The Luanyjang areas of Tonj East are relatively underdeveloped compared to the rest of Greater Tonj - a historical legacy consistently cited by Luanyjang youth when asked about clashes with other groups. Humanitarian aid intensified these inequalities. When access to Tonj East was blocked in 2021, services were still provided to some of the Luanyjang's rivals, further fuelling perceptions of bias.

A way forward

Impartiality doesn't prevent humanitarian aid from becoming an engine of conflict, or from being used as a tool of war. On the contrary, purely needs-based interpretations of impartiality, so common in many of today's crises, are blind to the way that aid can inflame inequalities and fuel conflict.

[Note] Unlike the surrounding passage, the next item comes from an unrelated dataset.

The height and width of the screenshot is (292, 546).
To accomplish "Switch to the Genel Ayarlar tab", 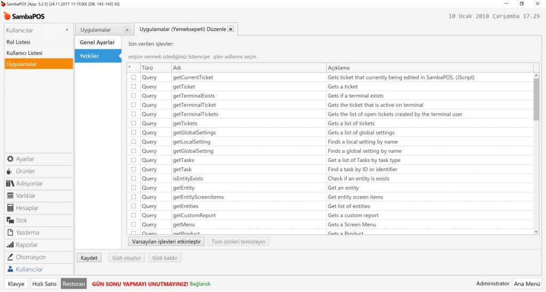I will pyautogui.click(x=97, y=43).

So what is the remedy? A start would be to acknowledge that humanitarian action cannot be separated from the political realities in which it is taking place. "Humanitarianism is always politicised, somehow," researcher Hugo Slim argued 20 years ago. "It is a political project in a political world."

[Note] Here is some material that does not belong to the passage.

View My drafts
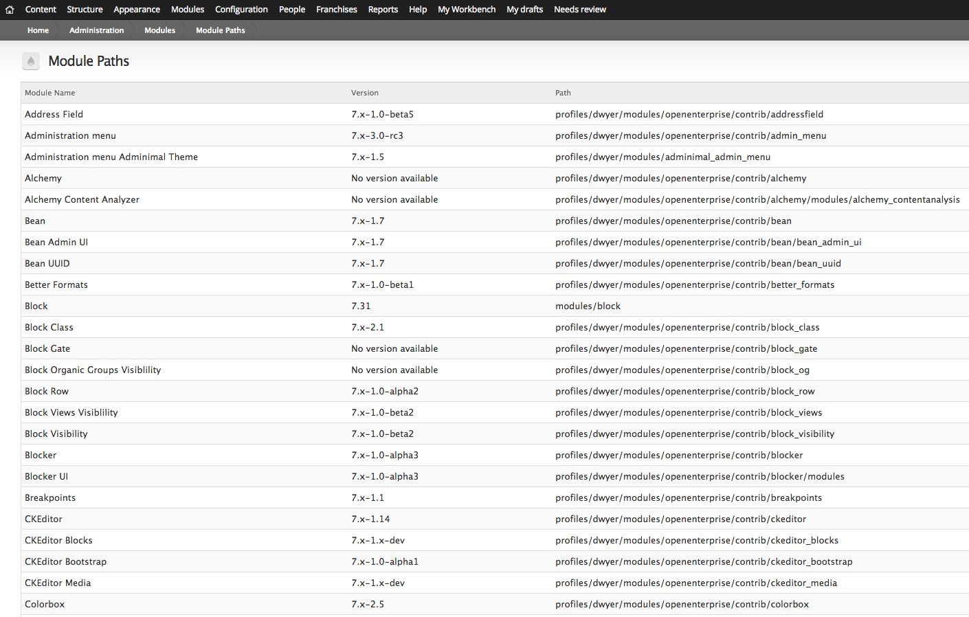969x617 pixels. 524,10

In order for aid to be effective, it needs to be placed in a broader political context. If the ultimate aim of humanitarian action is to reduce suffering and protect life, then aid should be used in ways that address the causes of that suffering - including political tensions and longstanding inequalities.

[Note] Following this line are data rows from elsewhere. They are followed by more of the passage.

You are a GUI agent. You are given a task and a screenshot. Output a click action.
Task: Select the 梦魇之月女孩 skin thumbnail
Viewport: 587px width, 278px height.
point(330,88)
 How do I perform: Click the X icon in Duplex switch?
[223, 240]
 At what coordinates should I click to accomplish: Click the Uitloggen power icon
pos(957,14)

In Greater Tonj, for instance, humanitarians should insist on balanced service delivery across the territory of the Luanyjang and their rivals, as a condition for providing humanitarian aid.

By making sure that aid is attuned to local political and conflict dynamics - decentralised and not dictated by political elites, for example - marginalised communities will be more likely to access relief. In an environment where assistance is perceived to benefit one group over another, trying to achieve equality in the distribution of aid can ensure that humanitarianism is not feeding into conflict.

There are established frameworks that can help humanitarians do just that. These include conflict analysis resources and examples that help humanitarians understand the political context of aid, and give instructions on how to lessen the effects of aid instrumentalisation and the ways it's used to marginalise certain groups.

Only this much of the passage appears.